Untungnya Kabi memiliki semangat belajar yang tinggi. Ia terdorong oleh satu keinginan sederhana: bertemu ayahnya. Sampai usia 10 tahun ia tak tahu seperti apa wajah ayahnya. Ibunya tak pernah memberi tahu siapa ayahnya dan seperti apa rupanya. Satu-satunya “tiket” untuk bertemu dan bisa diterima sang ayah adalah jika ia tidak bodoh. Sayangnya, dengan kondisi yang dimilikinya tiket itu seperti tak mungkin terbeli.
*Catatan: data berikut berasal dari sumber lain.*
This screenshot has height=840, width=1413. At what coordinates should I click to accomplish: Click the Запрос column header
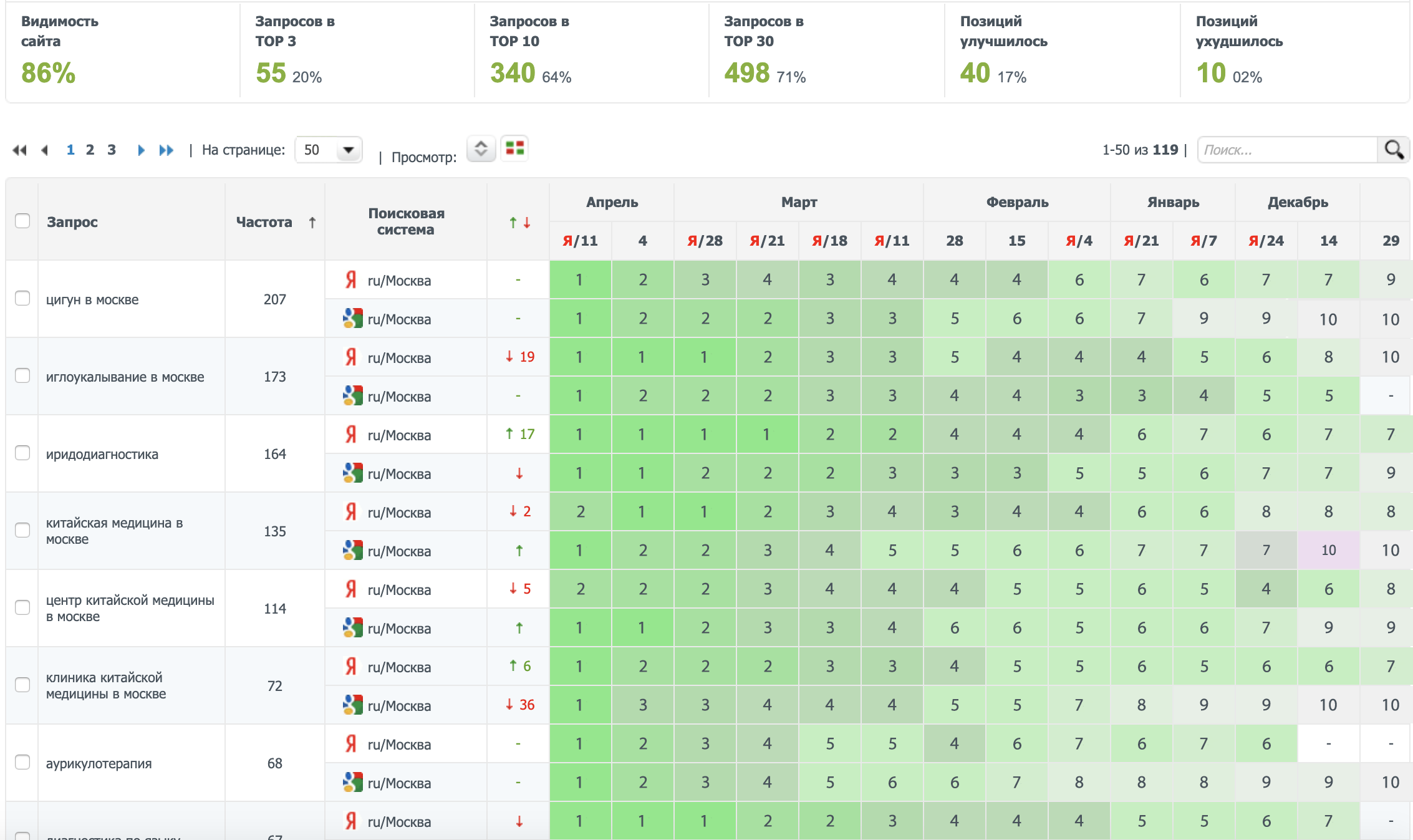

Ternyata di balik kebodohannya tersimpan setitik kegeniusan yang tak terduga. Kabi adalah seorang penderita savant syndrome. Di balik kebodohannya ia memiliki satu kegeniusan. Namun gara-gara itu ia diburu profesor Harvard yang berambisi mengeksploitasi kegeniusannya untuk bahan penelitiannya.
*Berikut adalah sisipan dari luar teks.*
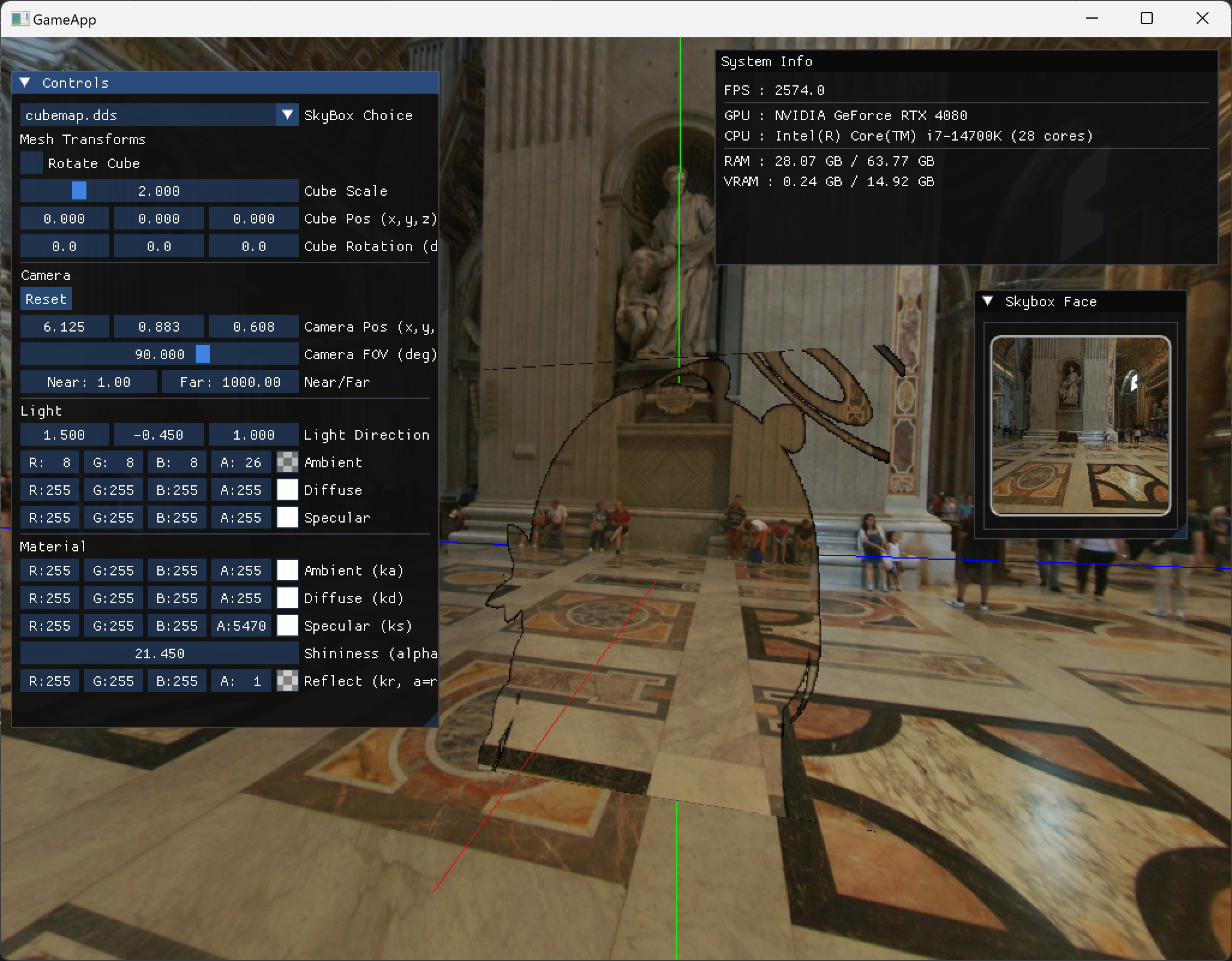Click the Far plane value field
The width and height of the screenshot is (1232, 961).
click(x=230, y=382)
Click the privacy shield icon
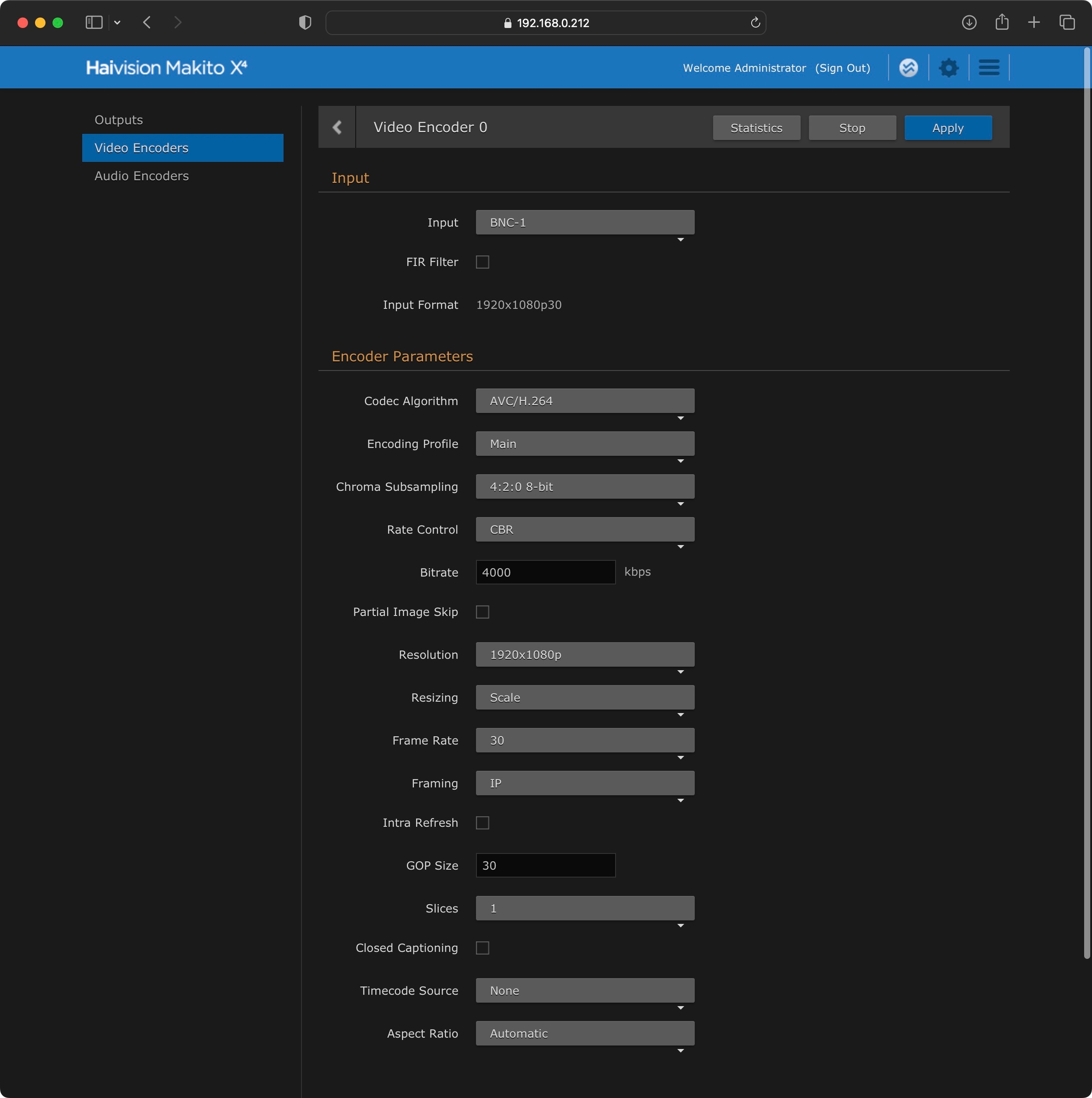 click(305, 23)
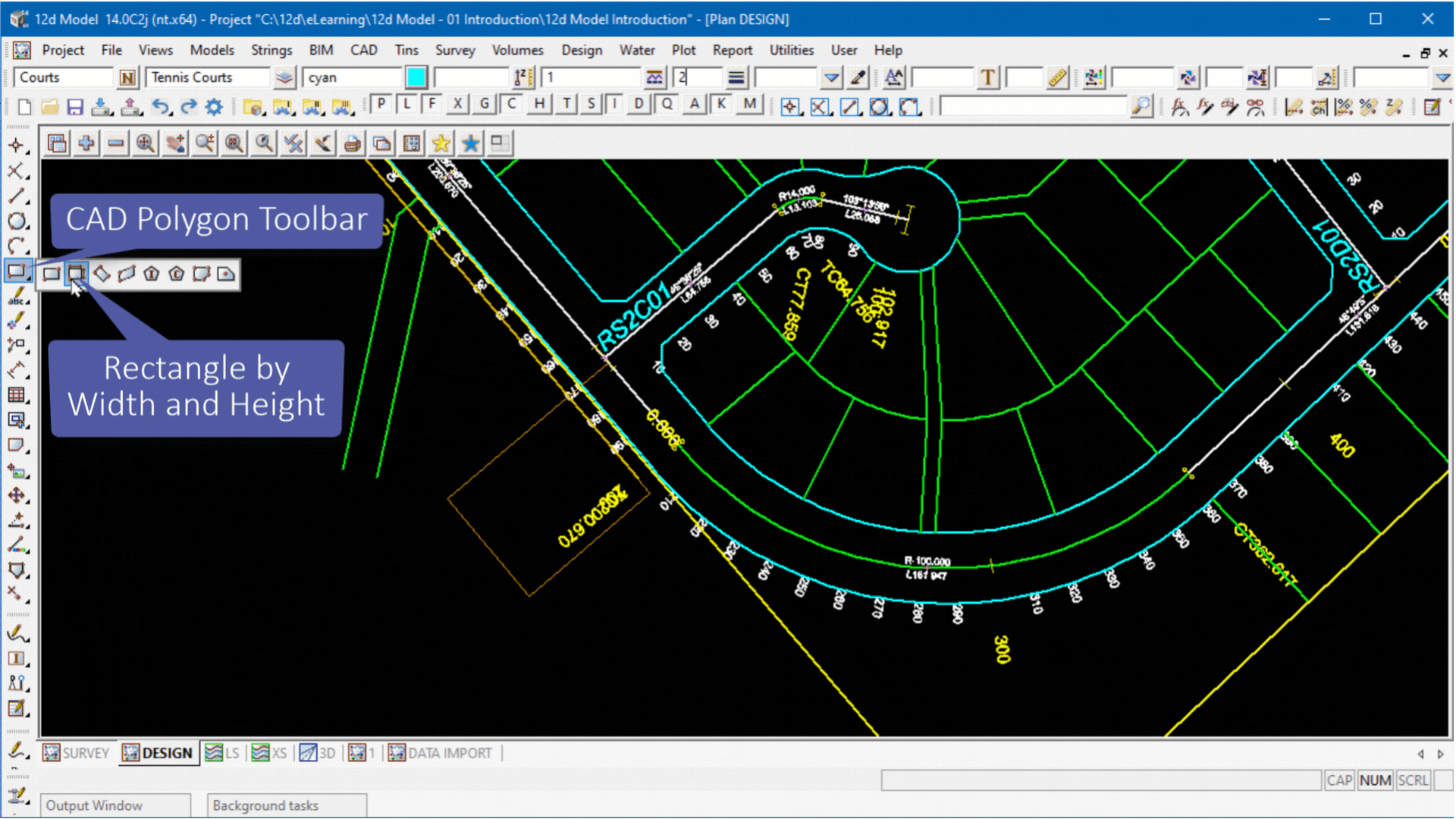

Seperti apa Kabi berjuang mencari pengakuan sang ayah? Apa yang terjadi saat mereka bertemu?
Novel ini mengisahkan hidup Kabi yang lugu, sederhana, dan nalarnya yang menggelikan. Membacanya akan membuat kita tersenyum mafhum sekaligus meresapi sikapnya yang mulia yang terasa mahal di zaman sekarang. Jika ia dihina kawan-kawannya, ibunya selalu mendorong semangatnya dengan kata-kata bijak.
“Kamu jangan merasa jadi orang bodoh. Kamu harus merasa jadi orang yang belum pintar. Kalau kamu merasa jadi orang bodoh, kamu akan selalu merasa segala usaha akan sia-sia. Tapi kalau kamu merasa belum pintar, kamu akan terus berusaha, terus belajar, terus memperbaiki kekurangan.”